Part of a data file
***
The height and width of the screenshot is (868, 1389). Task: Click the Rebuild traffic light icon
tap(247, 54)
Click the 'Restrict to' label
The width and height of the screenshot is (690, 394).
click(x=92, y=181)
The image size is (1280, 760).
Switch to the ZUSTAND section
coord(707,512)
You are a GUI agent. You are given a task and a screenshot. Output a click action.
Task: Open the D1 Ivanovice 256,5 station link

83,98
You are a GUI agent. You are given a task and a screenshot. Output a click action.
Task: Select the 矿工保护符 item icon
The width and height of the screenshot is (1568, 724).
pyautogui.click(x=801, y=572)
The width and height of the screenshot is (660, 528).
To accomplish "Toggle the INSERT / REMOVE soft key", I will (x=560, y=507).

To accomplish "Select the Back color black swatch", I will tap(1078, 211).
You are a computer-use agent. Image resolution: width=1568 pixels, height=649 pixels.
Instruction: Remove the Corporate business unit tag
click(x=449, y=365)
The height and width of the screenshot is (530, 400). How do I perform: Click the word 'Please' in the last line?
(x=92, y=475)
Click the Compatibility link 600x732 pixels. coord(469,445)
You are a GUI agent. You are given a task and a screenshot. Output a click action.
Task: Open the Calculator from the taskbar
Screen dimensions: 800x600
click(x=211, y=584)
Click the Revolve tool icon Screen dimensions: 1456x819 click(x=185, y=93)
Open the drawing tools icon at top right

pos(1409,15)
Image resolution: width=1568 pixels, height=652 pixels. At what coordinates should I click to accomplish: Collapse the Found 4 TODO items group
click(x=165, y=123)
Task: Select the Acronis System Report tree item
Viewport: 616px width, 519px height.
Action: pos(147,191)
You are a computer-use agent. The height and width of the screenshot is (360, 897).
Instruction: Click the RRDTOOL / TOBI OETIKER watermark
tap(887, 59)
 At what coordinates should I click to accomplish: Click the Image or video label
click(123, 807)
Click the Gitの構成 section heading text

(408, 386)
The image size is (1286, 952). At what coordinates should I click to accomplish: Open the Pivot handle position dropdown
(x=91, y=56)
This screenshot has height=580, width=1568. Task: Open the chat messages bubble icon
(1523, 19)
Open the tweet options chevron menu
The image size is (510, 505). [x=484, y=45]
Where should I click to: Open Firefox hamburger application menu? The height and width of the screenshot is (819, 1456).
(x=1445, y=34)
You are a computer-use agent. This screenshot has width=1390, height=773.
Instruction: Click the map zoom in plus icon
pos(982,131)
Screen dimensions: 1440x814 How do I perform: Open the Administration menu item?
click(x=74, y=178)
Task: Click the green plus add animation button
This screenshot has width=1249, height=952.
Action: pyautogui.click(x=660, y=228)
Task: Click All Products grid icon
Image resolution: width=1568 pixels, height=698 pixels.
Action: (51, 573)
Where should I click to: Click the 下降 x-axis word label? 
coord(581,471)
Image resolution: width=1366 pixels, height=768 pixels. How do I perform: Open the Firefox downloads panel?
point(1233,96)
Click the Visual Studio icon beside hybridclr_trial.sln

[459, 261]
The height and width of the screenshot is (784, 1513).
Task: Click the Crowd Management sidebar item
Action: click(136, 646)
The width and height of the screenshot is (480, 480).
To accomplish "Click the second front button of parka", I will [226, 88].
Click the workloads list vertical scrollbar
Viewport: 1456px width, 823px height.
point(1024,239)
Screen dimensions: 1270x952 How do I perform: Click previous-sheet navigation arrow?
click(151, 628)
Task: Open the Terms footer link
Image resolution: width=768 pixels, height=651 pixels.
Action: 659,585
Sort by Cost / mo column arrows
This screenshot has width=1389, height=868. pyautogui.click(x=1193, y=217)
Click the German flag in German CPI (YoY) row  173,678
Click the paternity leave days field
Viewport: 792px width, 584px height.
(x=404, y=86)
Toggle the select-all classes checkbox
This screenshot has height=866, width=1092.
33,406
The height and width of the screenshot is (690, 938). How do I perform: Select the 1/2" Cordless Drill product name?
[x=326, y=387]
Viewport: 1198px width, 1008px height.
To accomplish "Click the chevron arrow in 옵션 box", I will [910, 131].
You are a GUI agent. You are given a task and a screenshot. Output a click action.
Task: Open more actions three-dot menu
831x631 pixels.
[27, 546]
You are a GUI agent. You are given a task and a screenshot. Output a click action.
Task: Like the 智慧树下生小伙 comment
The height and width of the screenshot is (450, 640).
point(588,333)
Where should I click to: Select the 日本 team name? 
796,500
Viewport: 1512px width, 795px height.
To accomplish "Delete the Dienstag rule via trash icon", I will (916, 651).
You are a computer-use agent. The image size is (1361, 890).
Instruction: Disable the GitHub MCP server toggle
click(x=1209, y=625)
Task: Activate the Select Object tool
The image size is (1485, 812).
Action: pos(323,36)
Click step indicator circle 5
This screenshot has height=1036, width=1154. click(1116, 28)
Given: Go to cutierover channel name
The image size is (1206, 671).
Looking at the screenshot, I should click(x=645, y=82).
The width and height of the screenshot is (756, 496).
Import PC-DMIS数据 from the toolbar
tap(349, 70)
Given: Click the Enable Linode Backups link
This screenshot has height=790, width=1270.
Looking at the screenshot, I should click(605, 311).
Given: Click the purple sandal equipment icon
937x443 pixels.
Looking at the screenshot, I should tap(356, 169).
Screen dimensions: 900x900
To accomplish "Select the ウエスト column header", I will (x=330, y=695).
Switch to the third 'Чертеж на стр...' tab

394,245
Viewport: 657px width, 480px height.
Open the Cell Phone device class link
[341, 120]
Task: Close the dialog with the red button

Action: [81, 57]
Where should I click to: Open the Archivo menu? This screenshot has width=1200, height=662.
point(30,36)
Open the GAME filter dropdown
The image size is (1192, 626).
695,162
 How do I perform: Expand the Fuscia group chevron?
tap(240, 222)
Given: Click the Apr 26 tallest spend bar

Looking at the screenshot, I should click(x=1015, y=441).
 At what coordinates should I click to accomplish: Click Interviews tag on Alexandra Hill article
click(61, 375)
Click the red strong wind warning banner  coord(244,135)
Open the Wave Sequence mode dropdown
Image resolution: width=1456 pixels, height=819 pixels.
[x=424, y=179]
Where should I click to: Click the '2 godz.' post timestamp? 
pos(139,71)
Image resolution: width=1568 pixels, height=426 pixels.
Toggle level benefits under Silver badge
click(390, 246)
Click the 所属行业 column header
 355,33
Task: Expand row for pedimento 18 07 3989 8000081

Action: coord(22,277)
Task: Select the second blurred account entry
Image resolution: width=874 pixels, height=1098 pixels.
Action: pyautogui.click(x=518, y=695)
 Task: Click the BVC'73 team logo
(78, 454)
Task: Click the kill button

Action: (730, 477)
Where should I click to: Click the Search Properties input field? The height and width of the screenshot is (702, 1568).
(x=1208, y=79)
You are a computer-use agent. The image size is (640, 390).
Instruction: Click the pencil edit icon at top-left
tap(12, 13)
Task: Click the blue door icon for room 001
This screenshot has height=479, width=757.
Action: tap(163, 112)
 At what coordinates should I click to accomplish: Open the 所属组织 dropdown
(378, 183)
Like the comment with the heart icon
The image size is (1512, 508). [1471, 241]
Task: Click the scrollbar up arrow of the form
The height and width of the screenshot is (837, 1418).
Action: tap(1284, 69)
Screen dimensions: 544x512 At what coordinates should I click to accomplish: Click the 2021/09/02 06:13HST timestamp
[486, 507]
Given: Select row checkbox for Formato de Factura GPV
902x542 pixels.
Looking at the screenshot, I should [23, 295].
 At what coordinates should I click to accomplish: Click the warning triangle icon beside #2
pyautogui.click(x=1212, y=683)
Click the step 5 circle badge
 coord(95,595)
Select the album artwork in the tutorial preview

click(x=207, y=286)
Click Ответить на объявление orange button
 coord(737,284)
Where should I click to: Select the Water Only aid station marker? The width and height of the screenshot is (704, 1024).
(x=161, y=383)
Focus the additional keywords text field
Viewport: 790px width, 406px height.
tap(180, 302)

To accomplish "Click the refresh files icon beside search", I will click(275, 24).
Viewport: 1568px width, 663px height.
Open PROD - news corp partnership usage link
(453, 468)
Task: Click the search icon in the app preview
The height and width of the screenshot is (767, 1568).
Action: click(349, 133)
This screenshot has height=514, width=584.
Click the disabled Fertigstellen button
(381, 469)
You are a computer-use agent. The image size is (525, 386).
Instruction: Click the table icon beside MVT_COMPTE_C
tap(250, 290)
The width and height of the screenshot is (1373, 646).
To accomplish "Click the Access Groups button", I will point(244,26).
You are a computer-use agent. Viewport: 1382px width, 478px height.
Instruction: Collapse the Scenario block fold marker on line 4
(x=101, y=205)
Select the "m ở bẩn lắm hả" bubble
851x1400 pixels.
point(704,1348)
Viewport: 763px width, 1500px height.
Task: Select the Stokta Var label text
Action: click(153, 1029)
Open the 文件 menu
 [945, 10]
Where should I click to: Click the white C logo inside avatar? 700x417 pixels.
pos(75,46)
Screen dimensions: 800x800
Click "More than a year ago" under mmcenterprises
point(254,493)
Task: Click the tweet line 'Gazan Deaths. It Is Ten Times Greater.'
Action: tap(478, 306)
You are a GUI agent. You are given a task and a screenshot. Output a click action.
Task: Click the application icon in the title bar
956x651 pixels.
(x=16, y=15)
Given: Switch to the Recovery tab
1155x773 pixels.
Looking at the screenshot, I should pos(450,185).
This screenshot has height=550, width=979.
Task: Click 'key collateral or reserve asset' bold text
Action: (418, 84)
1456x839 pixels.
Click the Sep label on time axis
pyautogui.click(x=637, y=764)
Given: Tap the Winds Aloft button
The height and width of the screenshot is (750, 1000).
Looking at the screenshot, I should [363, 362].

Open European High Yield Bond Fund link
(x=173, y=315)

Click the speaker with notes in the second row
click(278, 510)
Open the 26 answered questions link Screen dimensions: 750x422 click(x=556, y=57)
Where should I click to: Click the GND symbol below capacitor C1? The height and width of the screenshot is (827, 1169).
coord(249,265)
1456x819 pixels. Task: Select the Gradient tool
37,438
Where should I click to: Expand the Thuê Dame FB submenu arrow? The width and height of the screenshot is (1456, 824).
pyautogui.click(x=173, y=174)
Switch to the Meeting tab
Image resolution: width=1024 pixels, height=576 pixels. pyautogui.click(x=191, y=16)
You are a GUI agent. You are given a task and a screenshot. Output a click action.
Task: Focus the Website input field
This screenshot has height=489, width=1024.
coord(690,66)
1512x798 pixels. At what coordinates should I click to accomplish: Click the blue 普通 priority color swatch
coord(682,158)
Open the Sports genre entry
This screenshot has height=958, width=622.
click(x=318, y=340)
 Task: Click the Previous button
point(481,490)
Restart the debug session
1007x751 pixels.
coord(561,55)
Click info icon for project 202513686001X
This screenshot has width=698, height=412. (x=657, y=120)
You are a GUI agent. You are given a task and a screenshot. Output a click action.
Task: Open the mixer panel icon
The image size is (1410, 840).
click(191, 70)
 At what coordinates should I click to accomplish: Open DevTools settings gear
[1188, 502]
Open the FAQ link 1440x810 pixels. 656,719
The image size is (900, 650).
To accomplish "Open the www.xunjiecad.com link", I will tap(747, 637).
***
» THE REQUEST
Update the lines from the one containing "Where should I click to: Click the 下降" through the one containing "point(1233,96)", inclusive, by replacing "Firefox" with "Chrome" and leaving everything else as it is.

» EXERCISE ANSWER
Where should I click to: Click the 下降 x-axis word label? 
coord(581,471)
Image resolution: width=1366 pixels, height=768 pixels. How do I perform: Open the Chrome downloads panel?
point(1233,96)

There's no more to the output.